** BEGIN Dataset **
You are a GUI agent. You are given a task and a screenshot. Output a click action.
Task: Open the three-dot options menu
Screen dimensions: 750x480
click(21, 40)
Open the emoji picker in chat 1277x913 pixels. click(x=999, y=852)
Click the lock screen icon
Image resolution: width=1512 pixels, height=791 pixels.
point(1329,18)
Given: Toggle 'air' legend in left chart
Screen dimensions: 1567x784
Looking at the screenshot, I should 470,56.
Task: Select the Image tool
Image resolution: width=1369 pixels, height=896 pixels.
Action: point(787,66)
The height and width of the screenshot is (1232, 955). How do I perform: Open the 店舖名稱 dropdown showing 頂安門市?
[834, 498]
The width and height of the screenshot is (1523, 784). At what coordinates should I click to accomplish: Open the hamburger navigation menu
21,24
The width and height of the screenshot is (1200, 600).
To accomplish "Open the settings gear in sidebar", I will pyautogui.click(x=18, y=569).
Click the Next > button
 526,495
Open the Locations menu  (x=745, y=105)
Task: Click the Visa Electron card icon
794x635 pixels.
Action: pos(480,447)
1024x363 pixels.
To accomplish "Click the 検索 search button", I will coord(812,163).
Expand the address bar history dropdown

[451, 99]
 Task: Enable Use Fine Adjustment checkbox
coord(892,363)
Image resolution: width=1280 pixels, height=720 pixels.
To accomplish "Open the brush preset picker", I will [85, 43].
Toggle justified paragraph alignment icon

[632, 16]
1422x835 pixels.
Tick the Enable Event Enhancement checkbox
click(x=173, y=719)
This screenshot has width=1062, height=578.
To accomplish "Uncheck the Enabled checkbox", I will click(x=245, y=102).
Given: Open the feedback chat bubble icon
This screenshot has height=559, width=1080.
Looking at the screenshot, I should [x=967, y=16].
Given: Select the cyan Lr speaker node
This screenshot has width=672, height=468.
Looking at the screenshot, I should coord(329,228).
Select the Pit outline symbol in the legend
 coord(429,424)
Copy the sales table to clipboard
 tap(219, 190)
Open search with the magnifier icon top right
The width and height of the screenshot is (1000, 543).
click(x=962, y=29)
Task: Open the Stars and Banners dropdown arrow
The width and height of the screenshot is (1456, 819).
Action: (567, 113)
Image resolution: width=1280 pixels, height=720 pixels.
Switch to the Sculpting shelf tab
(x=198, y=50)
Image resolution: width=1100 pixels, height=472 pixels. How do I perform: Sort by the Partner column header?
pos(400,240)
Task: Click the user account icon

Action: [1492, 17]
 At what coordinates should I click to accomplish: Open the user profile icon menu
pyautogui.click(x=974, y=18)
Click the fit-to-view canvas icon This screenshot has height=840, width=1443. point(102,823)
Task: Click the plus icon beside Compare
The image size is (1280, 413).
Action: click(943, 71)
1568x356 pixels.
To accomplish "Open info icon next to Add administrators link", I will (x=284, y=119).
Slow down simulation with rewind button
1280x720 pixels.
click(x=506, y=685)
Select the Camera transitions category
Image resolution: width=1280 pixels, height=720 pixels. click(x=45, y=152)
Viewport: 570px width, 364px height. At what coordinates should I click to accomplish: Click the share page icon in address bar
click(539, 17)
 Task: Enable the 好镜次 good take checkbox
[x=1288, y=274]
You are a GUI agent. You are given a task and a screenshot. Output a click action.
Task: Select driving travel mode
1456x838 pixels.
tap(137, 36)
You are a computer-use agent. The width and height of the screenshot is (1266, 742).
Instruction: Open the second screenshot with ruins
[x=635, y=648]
** END Dataset **
_Instructions to follow_
Which lines in the entries above contain the word "user"? Show each of them in full.

_Solved problem_
Task: Click the user account icon
 At what coordinates should I click to accomplish: Open the user profile icon menu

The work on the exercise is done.